- [Problem to work on] Scan the entries for lines with the word "height", then copy those lines.

- [Records for processing]
Segment Open
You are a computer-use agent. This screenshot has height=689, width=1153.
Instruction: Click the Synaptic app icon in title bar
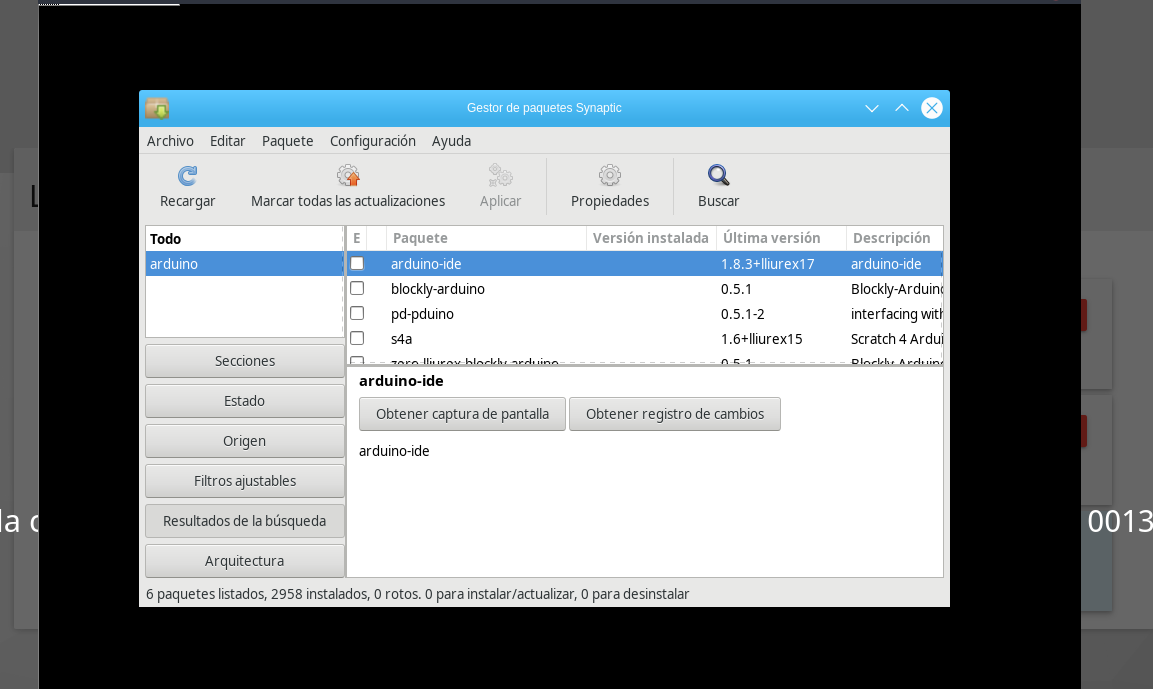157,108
Segment Closed
Segment Open
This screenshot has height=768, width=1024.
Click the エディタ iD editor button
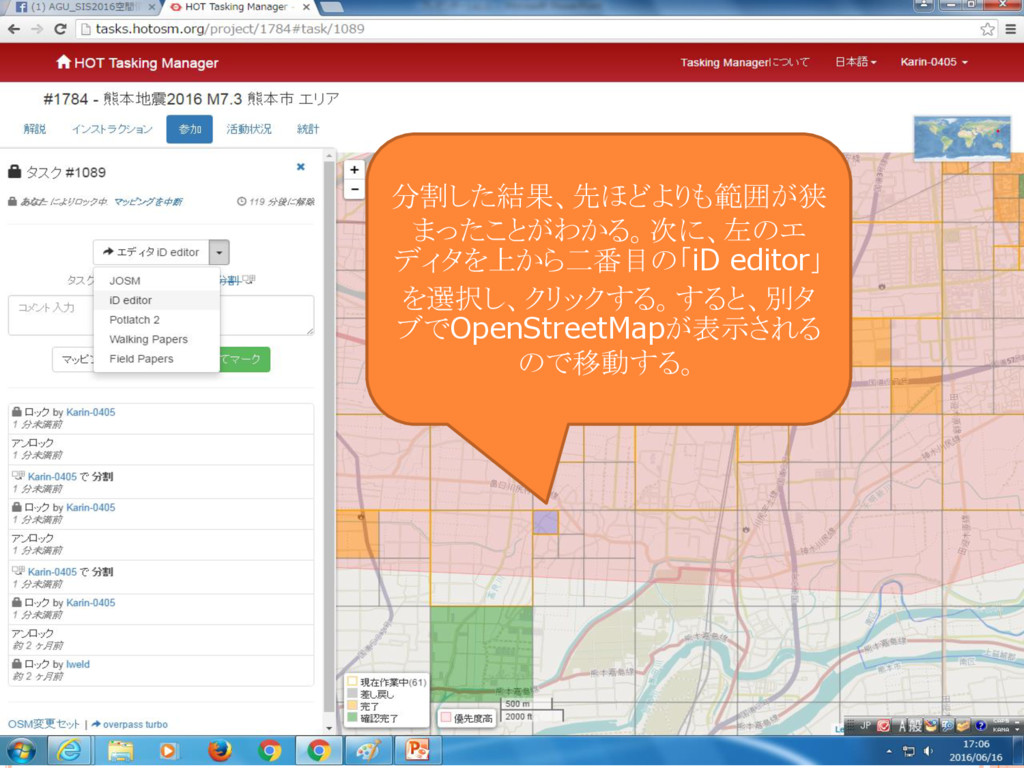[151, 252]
Segment Closed
- [Exercise response]
You are a computer-use agent. This screenshot has height=689, width=1153.
This screenshot has height=768, width=1024.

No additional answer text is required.